In 2007, she gained her first writing credit on the Lil' Fizz track "Beds". She was then invited by producer Teddy Riley to write for Snoop Dogg's 2008 album Ego Trippin'. She is credited on the tracks "Gangsta Like Me" and "Can't Say Goodbye", both of which were regularly highlighted in positive reviews of the album.

Ghostwriting 
Since her early work with Riley and Snoop Dogg, Proby has become a prolific hip hop ghostwriter, working with prominent artists including Kanye West, Nicki Minaj, Meek Mill, Boosie Badazz, Kevin Gates, G-Eazy, Iggy Azalea, Trey Songz, Travis Scott and T.I. Two of her most frequent collaborators are Ty Dolla Sign, who she has worked with since 2008, and Puff Daddy (Sean Combs), whose albums MMM and No Way Out 2 she contributed to extensively.

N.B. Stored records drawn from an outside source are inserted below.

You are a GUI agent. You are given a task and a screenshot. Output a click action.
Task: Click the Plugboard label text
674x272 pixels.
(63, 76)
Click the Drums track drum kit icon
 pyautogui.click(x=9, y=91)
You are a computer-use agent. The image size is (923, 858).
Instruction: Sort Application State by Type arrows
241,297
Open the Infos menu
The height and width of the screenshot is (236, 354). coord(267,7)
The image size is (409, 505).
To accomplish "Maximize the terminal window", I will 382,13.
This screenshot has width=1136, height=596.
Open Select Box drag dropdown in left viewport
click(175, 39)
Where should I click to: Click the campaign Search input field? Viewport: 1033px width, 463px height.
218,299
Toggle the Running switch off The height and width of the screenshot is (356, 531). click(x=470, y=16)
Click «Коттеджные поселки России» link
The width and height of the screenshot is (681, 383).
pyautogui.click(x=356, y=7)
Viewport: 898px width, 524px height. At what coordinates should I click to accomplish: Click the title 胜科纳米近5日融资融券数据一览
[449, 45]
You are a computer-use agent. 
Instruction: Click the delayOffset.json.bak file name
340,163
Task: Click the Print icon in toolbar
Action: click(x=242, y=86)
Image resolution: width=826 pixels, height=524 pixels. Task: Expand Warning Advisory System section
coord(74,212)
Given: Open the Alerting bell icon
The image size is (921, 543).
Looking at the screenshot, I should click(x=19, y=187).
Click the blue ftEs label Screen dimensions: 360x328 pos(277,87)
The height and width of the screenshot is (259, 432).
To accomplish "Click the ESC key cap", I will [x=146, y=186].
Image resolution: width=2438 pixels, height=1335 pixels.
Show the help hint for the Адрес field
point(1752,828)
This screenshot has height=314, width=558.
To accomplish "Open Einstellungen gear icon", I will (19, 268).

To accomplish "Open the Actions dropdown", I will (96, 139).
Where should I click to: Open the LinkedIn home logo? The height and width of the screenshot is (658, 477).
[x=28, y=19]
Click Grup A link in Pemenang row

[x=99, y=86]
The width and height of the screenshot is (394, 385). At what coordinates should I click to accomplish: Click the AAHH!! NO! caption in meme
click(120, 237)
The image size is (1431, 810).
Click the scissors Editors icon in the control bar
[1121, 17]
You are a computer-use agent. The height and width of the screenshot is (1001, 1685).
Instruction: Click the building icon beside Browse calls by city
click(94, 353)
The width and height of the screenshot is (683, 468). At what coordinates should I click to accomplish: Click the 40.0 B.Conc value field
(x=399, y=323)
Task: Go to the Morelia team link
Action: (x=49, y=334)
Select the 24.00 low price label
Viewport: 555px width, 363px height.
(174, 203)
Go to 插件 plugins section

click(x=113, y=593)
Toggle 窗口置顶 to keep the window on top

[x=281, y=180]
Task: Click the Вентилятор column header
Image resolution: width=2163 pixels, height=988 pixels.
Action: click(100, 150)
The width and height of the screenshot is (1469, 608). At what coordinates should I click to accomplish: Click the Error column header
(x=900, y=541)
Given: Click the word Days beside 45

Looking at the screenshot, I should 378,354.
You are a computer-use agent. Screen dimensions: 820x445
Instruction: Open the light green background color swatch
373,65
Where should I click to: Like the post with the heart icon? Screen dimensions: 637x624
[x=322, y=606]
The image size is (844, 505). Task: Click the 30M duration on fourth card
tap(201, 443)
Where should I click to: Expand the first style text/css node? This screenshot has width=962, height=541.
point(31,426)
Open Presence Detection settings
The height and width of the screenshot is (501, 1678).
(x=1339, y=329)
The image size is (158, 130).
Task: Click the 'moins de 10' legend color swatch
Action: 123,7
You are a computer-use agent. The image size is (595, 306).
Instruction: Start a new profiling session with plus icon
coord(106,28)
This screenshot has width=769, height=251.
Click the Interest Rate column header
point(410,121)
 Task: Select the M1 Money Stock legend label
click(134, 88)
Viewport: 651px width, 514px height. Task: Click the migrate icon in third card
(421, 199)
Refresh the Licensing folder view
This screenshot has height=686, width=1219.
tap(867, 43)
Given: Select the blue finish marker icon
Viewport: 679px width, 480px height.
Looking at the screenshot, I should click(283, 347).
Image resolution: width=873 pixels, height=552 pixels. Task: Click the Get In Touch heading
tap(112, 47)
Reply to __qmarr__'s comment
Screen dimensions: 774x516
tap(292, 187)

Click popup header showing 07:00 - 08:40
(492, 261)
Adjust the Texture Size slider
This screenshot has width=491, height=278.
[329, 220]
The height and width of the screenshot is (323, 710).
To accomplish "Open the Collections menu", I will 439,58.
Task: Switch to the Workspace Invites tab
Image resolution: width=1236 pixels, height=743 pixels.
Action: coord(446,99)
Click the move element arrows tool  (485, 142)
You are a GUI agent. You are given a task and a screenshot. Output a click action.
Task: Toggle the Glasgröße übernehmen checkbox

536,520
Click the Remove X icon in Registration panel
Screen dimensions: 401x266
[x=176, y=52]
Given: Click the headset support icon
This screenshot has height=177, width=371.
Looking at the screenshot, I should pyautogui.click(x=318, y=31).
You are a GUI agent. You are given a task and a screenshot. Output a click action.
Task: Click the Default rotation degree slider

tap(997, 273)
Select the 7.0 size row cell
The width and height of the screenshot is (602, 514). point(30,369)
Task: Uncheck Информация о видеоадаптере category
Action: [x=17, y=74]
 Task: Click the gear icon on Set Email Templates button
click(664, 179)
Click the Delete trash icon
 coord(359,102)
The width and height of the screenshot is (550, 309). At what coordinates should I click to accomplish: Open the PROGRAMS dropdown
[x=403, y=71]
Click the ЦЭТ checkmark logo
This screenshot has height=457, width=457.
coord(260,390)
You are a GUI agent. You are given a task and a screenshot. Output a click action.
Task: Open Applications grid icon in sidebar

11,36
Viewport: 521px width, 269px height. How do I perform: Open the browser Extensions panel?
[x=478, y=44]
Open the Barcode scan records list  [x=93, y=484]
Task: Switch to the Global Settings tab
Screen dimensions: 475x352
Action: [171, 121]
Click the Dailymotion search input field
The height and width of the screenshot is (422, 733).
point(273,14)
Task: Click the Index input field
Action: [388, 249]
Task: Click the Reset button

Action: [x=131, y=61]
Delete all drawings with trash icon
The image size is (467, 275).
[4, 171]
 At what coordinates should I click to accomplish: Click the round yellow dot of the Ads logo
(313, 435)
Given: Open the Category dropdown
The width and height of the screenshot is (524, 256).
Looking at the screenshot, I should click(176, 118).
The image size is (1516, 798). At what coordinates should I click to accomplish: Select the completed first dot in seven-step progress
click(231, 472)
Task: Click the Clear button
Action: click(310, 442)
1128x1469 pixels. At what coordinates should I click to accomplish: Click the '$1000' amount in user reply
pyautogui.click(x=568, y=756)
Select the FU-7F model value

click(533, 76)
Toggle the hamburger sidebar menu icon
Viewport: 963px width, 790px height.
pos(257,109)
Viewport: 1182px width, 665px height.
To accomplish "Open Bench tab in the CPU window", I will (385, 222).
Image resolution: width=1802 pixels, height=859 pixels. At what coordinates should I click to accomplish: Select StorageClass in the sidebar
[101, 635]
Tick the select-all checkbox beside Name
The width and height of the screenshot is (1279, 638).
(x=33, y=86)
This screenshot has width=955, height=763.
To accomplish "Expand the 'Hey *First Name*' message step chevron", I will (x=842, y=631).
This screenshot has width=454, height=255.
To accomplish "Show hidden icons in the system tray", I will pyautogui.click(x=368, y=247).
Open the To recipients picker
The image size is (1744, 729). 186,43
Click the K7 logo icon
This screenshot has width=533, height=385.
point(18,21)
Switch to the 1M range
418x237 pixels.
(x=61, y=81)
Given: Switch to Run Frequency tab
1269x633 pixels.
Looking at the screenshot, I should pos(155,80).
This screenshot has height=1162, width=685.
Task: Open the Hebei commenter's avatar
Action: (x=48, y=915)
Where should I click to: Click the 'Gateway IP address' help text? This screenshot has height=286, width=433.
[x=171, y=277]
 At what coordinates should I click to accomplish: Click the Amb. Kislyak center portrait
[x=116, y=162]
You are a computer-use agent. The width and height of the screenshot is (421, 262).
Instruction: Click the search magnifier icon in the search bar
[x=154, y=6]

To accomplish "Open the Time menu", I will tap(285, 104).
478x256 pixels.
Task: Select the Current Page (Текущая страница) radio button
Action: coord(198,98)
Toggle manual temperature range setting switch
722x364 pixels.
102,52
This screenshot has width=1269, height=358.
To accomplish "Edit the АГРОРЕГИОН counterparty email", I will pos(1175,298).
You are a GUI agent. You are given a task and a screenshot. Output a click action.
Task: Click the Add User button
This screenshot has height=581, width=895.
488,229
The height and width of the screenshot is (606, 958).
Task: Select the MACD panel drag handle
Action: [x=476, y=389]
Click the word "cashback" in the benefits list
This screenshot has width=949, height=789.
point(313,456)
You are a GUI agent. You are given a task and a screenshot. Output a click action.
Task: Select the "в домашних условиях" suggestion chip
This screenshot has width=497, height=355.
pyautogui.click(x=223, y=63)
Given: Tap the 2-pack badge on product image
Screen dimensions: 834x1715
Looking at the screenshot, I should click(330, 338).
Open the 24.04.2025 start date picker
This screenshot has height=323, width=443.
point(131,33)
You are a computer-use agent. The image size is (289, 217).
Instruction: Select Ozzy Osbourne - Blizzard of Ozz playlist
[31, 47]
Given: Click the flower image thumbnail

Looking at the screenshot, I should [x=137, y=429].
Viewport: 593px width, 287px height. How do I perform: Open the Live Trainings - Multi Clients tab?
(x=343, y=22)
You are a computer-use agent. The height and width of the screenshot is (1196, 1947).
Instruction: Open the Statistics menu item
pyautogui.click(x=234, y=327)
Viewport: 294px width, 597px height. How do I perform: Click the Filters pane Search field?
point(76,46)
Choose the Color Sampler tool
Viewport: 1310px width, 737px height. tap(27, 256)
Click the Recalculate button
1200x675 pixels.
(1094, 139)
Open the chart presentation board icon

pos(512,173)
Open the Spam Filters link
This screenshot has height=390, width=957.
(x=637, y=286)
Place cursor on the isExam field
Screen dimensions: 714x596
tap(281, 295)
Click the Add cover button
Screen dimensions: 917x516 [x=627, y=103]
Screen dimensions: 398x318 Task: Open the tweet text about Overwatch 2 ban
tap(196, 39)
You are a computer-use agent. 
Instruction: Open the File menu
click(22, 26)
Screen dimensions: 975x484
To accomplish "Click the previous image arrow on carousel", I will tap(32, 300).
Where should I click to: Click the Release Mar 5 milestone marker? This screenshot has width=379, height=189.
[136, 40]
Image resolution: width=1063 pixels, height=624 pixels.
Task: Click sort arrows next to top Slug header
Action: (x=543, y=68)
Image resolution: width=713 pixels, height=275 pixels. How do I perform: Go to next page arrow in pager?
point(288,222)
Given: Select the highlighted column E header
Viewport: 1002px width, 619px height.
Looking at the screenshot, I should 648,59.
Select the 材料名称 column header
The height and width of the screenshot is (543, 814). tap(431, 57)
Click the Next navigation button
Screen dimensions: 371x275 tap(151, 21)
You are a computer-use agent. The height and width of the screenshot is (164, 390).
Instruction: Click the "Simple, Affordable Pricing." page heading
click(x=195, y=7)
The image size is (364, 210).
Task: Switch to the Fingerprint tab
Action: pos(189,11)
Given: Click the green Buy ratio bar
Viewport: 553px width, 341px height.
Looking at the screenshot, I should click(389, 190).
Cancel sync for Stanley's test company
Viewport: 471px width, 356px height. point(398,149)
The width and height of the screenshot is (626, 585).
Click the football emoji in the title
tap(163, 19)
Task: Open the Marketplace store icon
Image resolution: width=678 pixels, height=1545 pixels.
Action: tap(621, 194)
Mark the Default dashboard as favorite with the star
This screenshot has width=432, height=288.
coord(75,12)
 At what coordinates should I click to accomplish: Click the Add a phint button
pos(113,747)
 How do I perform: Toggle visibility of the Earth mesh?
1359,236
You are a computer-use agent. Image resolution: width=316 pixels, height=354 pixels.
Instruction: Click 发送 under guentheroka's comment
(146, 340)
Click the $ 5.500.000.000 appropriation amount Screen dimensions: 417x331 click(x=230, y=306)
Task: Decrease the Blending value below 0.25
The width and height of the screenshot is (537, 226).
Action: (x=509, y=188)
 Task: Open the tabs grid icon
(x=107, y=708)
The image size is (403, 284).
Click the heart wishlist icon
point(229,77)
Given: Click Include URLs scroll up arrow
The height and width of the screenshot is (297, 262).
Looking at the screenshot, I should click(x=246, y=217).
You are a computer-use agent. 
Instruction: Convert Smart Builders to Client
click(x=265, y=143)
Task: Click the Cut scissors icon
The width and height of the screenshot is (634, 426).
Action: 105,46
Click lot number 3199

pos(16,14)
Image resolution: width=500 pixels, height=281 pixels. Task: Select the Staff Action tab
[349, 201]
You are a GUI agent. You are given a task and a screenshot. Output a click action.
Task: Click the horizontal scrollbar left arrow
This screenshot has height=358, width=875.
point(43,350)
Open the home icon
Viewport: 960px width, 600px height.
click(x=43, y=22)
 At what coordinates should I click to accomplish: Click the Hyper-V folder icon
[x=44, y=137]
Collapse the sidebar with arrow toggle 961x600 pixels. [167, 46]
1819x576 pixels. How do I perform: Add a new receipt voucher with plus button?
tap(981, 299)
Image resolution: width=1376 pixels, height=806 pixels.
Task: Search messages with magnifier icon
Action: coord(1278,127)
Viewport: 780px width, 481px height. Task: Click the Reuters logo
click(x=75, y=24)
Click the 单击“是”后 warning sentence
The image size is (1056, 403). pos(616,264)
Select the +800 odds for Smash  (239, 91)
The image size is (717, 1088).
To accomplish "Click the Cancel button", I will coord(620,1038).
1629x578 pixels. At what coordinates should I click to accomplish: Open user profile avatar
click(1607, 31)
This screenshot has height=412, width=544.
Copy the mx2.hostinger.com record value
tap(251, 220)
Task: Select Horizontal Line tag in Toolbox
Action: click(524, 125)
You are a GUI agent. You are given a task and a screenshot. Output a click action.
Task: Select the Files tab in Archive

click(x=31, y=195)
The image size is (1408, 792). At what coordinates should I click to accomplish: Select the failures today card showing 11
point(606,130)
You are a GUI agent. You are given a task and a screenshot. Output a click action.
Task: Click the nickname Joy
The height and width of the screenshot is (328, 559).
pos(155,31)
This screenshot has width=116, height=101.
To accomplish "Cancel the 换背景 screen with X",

Unusually for a female writer, Proby writes primarily for male rappers, but has been praised for successfully "getting inside the heads" of artists and working closely with them to compose songs that match their personal styles. She is also one of very few prominent queer women in the hip hop industry. Ty Dolla Sign has stated that this is an advantage in the often hypermasculine and hypersexualised world of hip hop, "you know she gets both sides ’cause Gizzle got bitches too!"

Solo career 
Proby began performing her own songs under the stage name Gizzle in 2011, posting several videos on her YouTube channel. In 2015, she was credited as a featured artist on "You Can Be My Lover" from Puff Daddy's album MMM. The following year, her appearance in the video for the track, as an unexpected "butch lesbian leading the song, rapping about hollering at women in the middle of a misogynistic smorgasbord," became a breakout performance for Gizzle. In 2016 she was featured on Australian singer-songwriter Delta Goodrem's single "Enough", taken from Goodrem's fifth studio album Wings of the Wild.

Gizzle released her debut mixtape, 7 Days in Atlanta, in January 2017. The EP was produced in a single, week-long trip to Atlanta, with one of seven songs being recorded each day. Gizzle plans to continue this concept with further 7 Days mixtapes recorded in other cities, including Los Angeles, Philadelphia and Denver. Revolt described the EP as "a serious reminder of why [Gizzle] is one of the best in the business."

Gizzle is working on a debut album, titled The Jump. She was featured on the Lupe Fiasco track "Jump", from Drogas Light, in 2017.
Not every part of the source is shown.